We had the pleasure of going to Santa Fe over Thanksgiving. I originally had a big idea of getting Steven to renew our vows so that Meazi and Melese could get a small glimpse of what our wedding was like. Steven, because of work, only had two full days in Santa Fe. The kids and I flew out on Tuesday. On Wednesday night at 8:30 pm, Steven left work, picked up Teddy, and drove 13 plus hours to meet us in New Mexico. He left Sunday morning to get back in time for work. That, combined with the fact that Steven looked at me like I was crazy when I suggested renewing our vows, made me drop the idea. I had, however, checked to see if the same judge was available. It turns out he has a blog (is there anyone who doesn't have a blog at this point?).

We had a chance to take Meazi and Melese to the rooftop where we wed. The picture above is where our reception was. There was a family in there who had also snuck in through the kitchen to check it out. We told them that this was where our wedding had been. They asked if we would recommend it for their wedding. Steven looked at them and said, "Well, we are still married." They took this as a good sign. Meazi asked about the reception, and Steven told her about the dinner, and the speeches, and how papa dressed up like Elvis. He told her again about Mark's speech and how Mark told us to always look to the people present when we needed support and love.

▶ [DATA LISTING]:
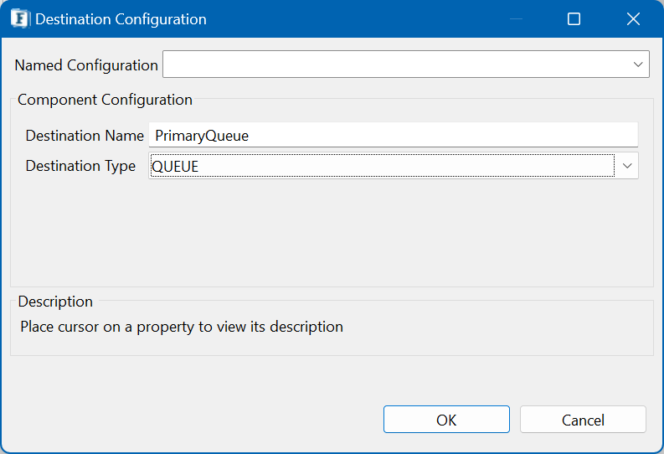The width and height of the screenshot is (664, 454).
Task: Click the Description panel heading
Action: (55, 302)
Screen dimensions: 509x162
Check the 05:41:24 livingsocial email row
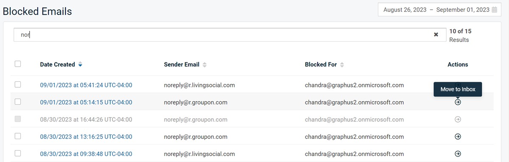pos(18,84)
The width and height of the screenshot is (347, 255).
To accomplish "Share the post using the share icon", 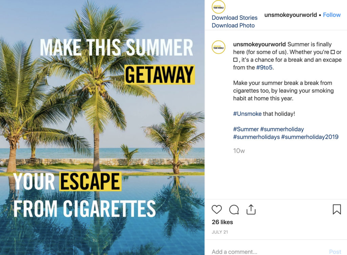I will tap(251, 209).
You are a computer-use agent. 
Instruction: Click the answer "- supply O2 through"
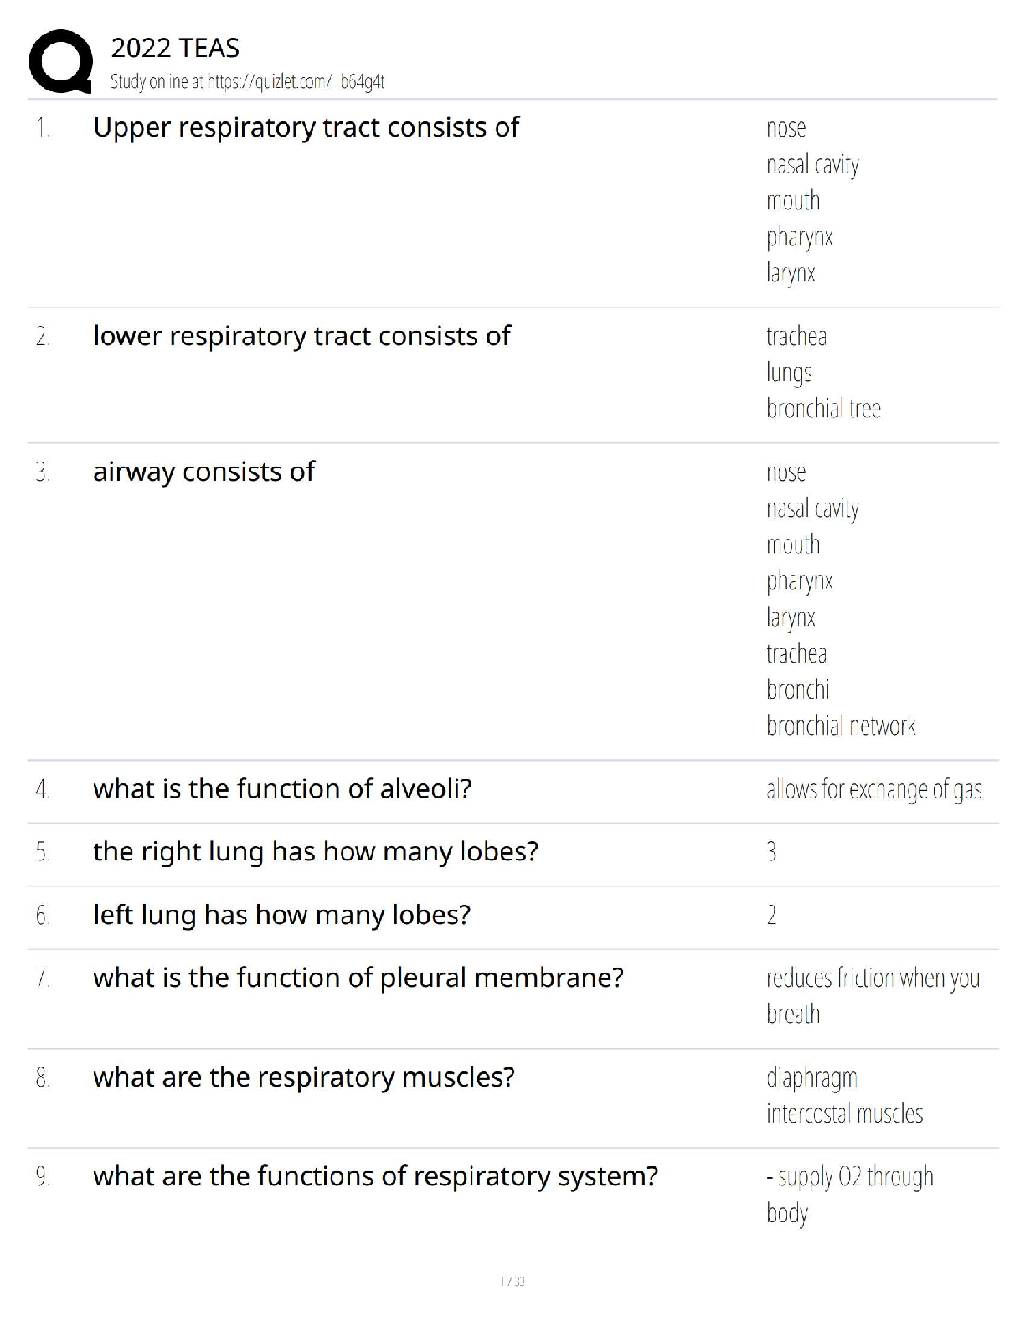pos(849,1178)
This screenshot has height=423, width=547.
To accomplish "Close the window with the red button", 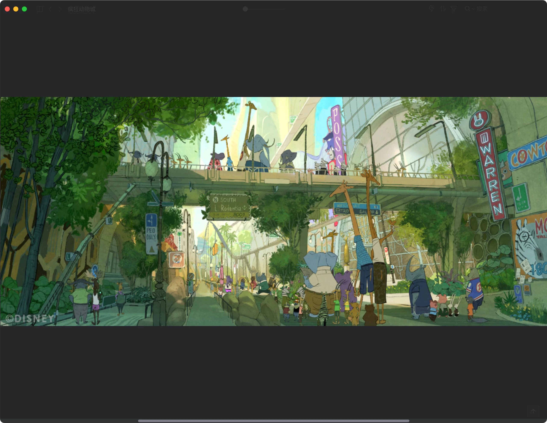I will [x=7, y=9].
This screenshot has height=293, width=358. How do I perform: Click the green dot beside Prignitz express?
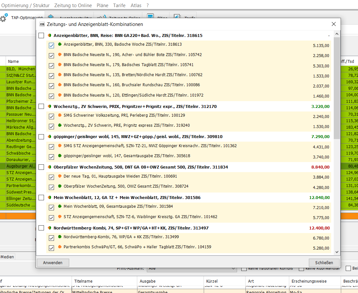click(x=60, y=125)
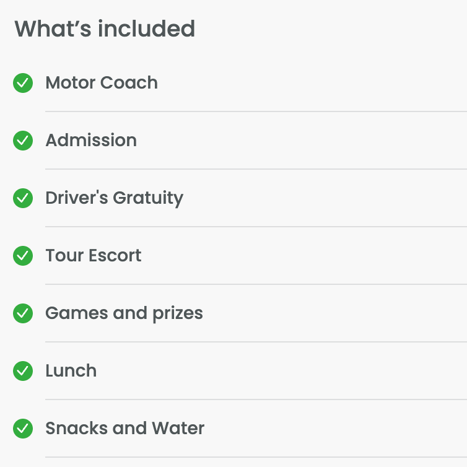This screenshot has width=467, height=467.
Task: Click the Lunch item label
Action: tap(71, 371)
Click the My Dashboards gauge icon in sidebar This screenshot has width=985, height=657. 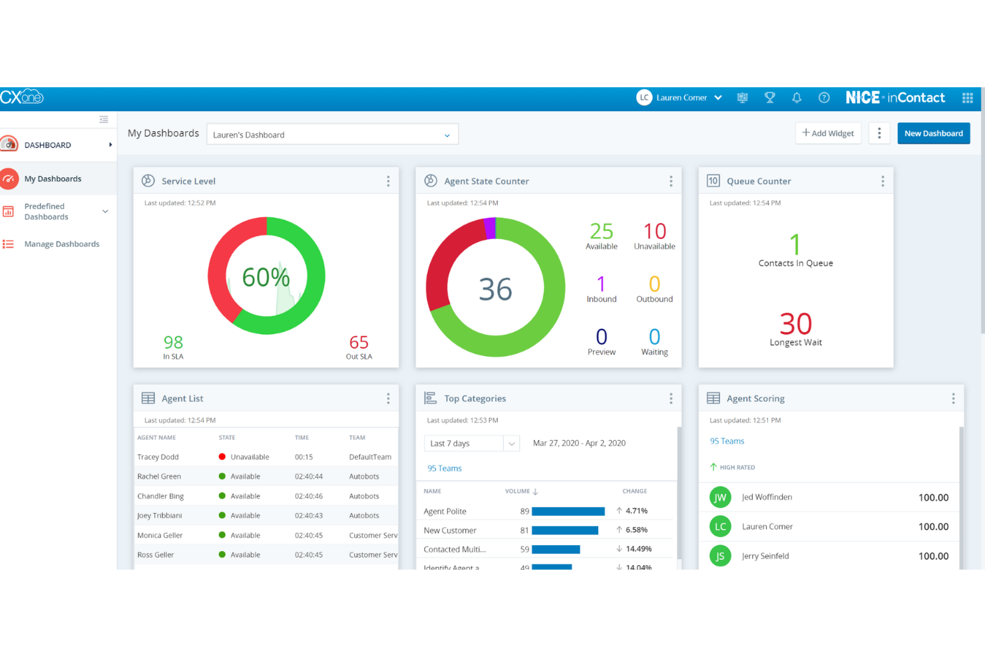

▶ [PROBLEMS]:
a: In the account of the Thanksgiving trip to Santa Fe, at what time on Wednesday night did Steven leave work to drive to New Mexico?
b: Pick up the account of the Thanksgiving trip to Santa Fe after its final sentence and keep writing.

▶ [ANSWER LIST]:
a: He left work at 8:30 pm.

b:
Melese slept through the entire thing. Maybe it was the altitude. While we were there I was remembering how Meazi thought men wore 'suitcases' for special occasions. Her English has come a long way.

I was grateful for the opportunity to fill in our family's history with more than words and pictures. I was grateful for the opportunity to hold my children in my arms in that special spot. But Steven, if you change your mind, I always thought you looked quite handsome in that suitcase and I wouldn't mind putting on that white dress again, (although it would have to be let out). Imagine how cute the flower girl would be...

And the ring bearer...

15 comments:

  1. Hey, speak for yourself - MY adopted child WILL be at my wedding! And she has already claimed the flower girl role for herself. ;)

    Hope you get to re-enact the whole thing for Meazi someday...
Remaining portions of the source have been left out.